Problem statement
Convert the records from the line that contains "Imprint (747, 188)" through the line that contains "Homepage (1025, 1046)" into a Markdown table with the columns Row and Record line. Number each row and skip any blank lines.

----- Data shown

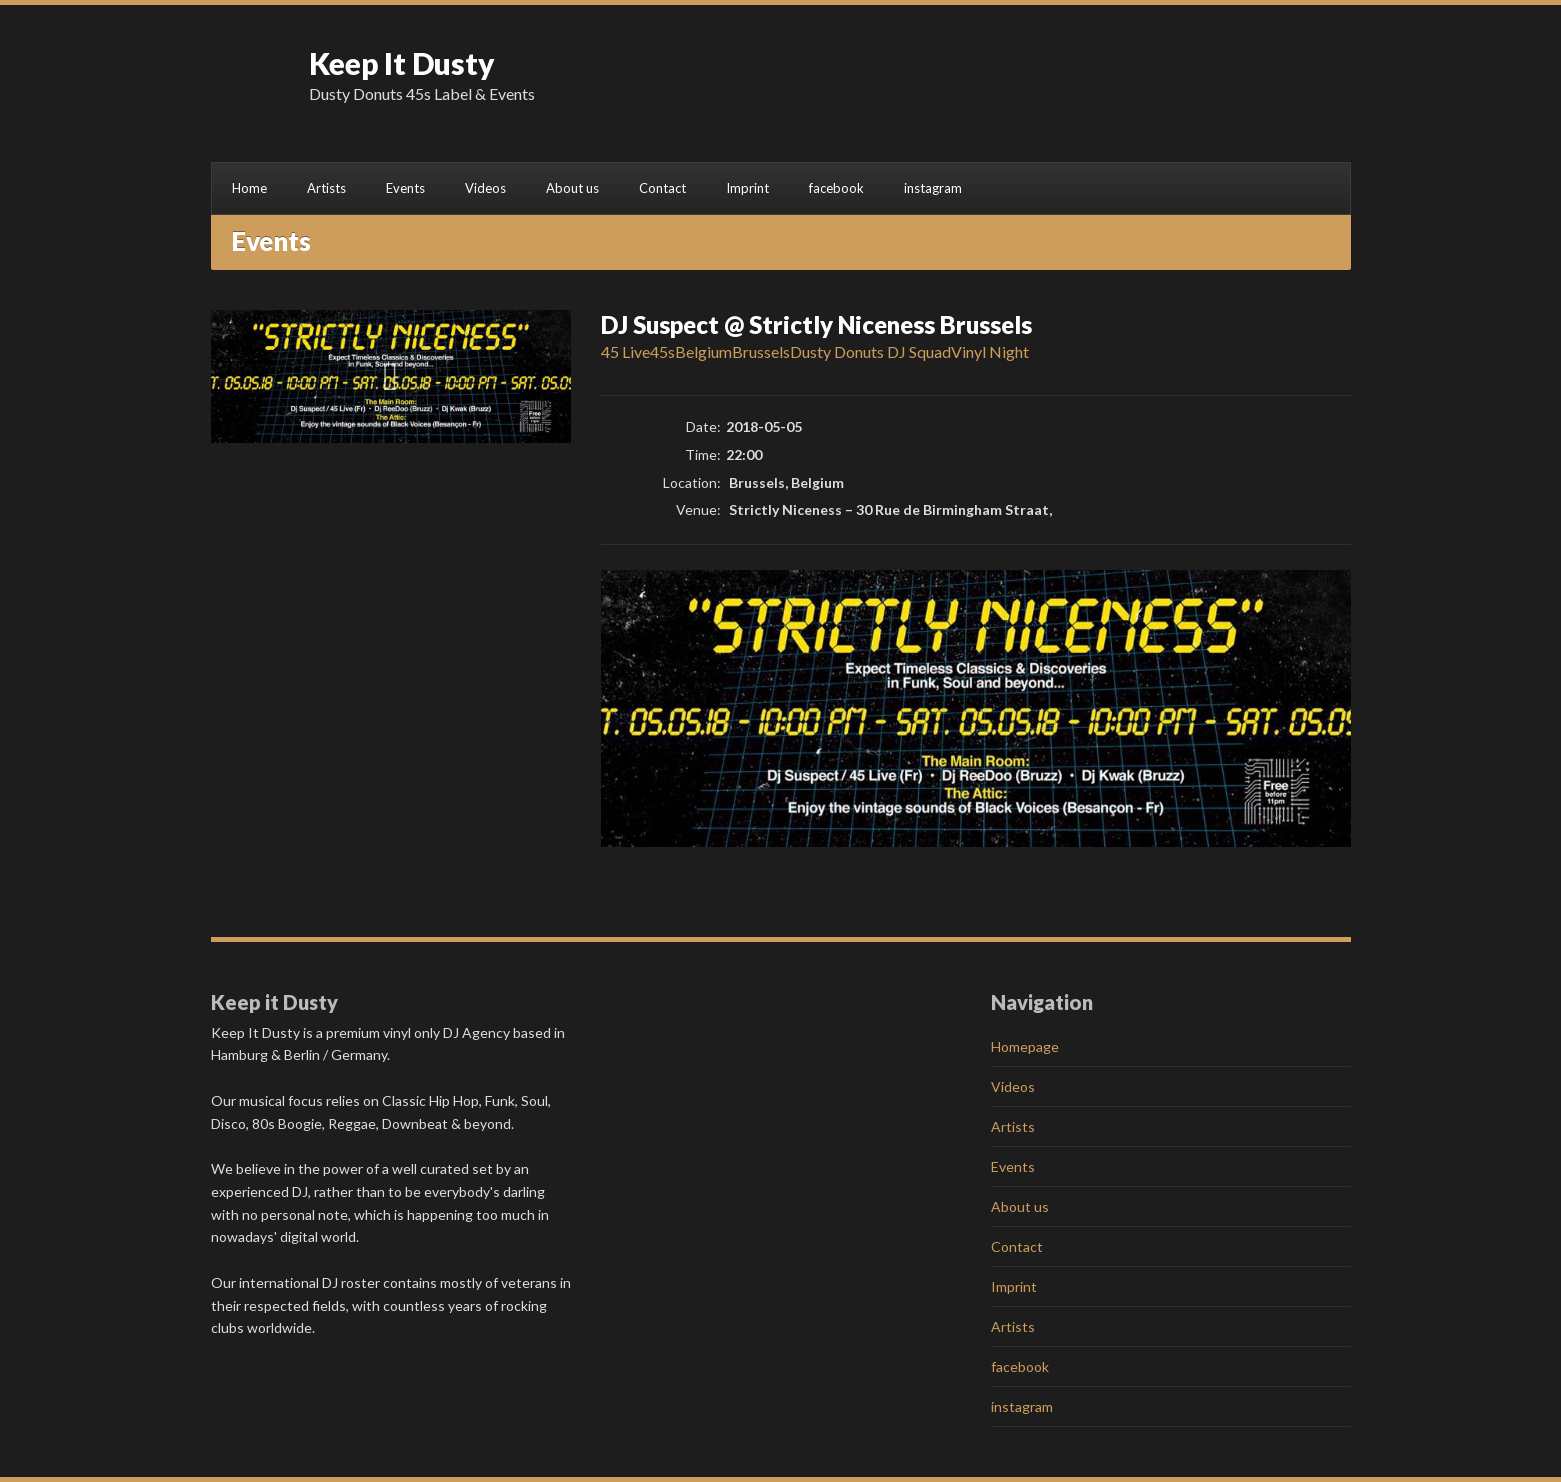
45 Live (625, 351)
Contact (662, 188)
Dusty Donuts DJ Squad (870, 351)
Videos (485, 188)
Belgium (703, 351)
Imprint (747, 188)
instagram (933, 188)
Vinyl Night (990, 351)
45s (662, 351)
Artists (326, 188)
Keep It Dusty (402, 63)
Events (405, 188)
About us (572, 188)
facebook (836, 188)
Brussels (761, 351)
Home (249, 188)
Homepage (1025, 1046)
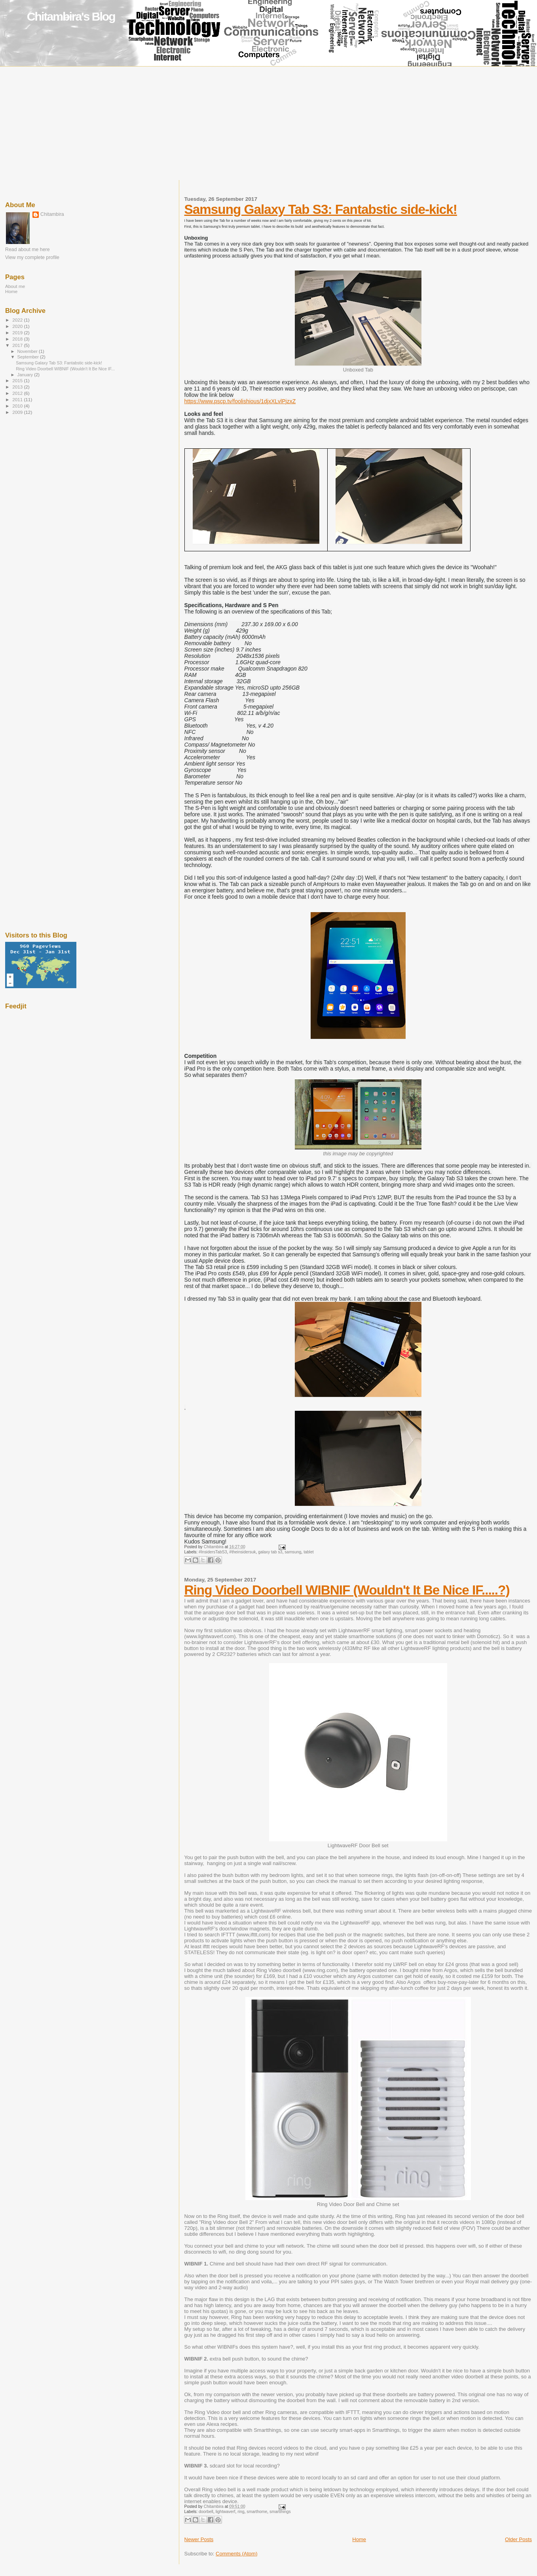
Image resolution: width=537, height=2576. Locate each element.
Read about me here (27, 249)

----------

Response to this task
| Row | Record line |
|---|---|
| 1 | Imprint (747, 188) |
| 2 | instagram (933, 188) |
| 3 | Vinyl Night (990, 351) |
| 4 | 45s (662, 351) |
| 5 | Artists (326, 188) |
| 6 | Keep It Dusty (402, 63) |
| 7 | Events (405, 188) |
| 8 | About us (572, 188) |
| 9 | facebook (836, 188) |
| 10 | Brussels (761, 351) |
| 11 | Home (249, 188) |
| 12 | Homepage (1025, 1046) |